Cession de Bouygues Telecom: une aubaine pour l’activité construction ?

Mots clés : Entreprise du BTP

La cession pour 10 milliards d’euros de sa filiale Telecom à Numericable-SFR a été rejetée par le conseil d’administration du groupe Bouygues, mardi 23 juin. Ce refus clair met un terme à l’éventualité pour le groupe de se recentrer sur son activité historique de la construction.

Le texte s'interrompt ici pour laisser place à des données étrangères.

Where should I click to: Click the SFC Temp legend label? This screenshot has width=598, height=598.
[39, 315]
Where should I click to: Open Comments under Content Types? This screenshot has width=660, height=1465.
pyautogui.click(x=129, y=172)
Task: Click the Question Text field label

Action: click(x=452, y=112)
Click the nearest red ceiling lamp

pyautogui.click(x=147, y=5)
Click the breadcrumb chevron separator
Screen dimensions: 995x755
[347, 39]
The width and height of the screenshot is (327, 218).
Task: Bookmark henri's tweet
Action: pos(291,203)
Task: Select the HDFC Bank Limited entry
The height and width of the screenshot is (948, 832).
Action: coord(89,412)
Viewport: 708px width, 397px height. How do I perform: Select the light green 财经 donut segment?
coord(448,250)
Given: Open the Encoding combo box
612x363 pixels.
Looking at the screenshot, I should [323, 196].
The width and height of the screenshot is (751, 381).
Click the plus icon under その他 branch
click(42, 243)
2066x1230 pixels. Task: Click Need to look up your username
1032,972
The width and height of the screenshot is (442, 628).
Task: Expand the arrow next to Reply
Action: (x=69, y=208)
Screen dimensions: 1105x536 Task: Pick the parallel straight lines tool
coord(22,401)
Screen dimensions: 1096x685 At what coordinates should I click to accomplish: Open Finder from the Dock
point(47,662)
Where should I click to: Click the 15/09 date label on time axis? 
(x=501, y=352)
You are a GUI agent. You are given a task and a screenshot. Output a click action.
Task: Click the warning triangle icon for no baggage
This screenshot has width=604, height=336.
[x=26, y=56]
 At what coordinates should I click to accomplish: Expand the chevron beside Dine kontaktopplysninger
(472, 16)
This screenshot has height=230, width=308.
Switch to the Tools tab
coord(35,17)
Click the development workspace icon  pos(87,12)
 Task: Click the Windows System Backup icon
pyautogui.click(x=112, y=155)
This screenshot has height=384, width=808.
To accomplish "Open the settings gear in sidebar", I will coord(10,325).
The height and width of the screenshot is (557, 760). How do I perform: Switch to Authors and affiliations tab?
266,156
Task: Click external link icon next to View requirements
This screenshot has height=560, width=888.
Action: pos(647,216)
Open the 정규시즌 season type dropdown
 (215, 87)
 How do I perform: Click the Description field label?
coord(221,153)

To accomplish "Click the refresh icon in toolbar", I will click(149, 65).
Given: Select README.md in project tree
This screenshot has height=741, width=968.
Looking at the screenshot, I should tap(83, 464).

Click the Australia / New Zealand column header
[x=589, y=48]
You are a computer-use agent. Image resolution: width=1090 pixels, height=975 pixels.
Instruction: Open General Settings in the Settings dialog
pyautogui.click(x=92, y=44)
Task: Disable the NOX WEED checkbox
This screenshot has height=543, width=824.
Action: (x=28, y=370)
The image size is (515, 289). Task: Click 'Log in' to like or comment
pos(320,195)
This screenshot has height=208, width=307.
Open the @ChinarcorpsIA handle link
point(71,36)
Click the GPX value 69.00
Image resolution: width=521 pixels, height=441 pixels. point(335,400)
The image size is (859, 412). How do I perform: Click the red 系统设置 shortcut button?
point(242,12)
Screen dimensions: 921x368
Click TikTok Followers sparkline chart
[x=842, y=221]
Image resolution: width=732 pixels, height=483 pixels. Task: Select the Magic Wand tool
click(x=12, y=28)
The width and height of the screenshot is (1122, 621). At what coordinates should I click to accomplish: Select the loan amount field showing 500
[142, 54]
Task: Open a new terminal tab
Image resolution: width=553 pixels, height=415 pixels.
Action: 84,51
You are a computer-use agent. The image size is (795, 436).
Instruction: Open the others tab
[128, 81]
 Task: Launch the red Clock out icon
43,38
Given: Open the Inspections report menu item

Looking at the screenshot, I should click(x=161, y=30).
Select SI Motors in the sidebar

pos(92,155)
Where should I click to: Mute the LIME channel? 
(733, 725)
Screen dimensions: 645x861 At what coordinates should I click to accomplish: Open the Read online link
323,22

Finalement, c’est non. Numericable-SFR offrait 10 milliards d’euros au groupe Bouygues pour racheter sa filiale Telecom. Une somme colossale quasi-équivalente à la valorisation boursière de l’ensemble du groupe. Mais cela n’a pas suffit à convaincre le conseil d’administration du groupe Bouygues qui a décidé de refuser cette cession et de tirer un trait surà ce pactole. Malgré cette décision, la question demeure : quels impacts aurait eu une telle opération sur l’activité construction (Bouygues Construction, Bouygues Immobilier, Colas) du groupe ?

Martin Bouygues, le P-DG, aurait-il pu mettre à profit une partie du produit de cette cession pour investir dans ses activités historiques ? Il faut se rappeler que le pôle construction, représente 80% du chiffre d’affaires du groupe (26,5 milliards d’euros en 2014), et qu’elle était sa seule activité en croissance l’année dernière (+2% par rapport en 2013), la situation tendue en France (-4%) étant compensée par une très bonne dynamique à l’export (+10%). Selon les analystes de la banque Natixis, le groupe aurait en effet pu opter pour une « simplification de sa structure », avec un « retour aux sources » et à sa vocation première de leader du BTP.  

Un scénario que nuance un autre analyste d’une grande banque: «quand on regarde le profil de l’entreprise, qui a une taille significative et est déjà bien implantée à l’international, il n’est pas criant qu’elle éprouve le besoin de faire une acquisition particulière dans le domaine de la construction ». Et quand bien même le  groupe aurait eu une volonté d’expansion géographique accentuée, « les ordres de grandeur des sommes nécessaires à d’éventuelles acquisitions à l’export seraient bien inférieures à ces 10 milliards ».

Parallèlement à cete hypothèse « retour aux sources », plusieurs autres sont évoquées par les analystes. Natixis aurait ainsi bien vu le groupe Bouygues réaliser une opération de croissance externe dans l’audiovisuel pour compléter le groupe TF1. Les analystes d’Oddo Securities quant à eux, estiment dans une  note que Martin Bouygues pourrait vouloir laisser les rênes du groupe à l’horizon 2-3 ans avec une « position bilantielle très solide ». Le futur « nouveau patron » pourrait alors vouloir réaliser une acquisition dans « un nouveau segment d’avenir » qui  l’aura convaincu, « tout comme Martin avait investi dans les télécoms, après l’investissement de Francis dans TF1 ».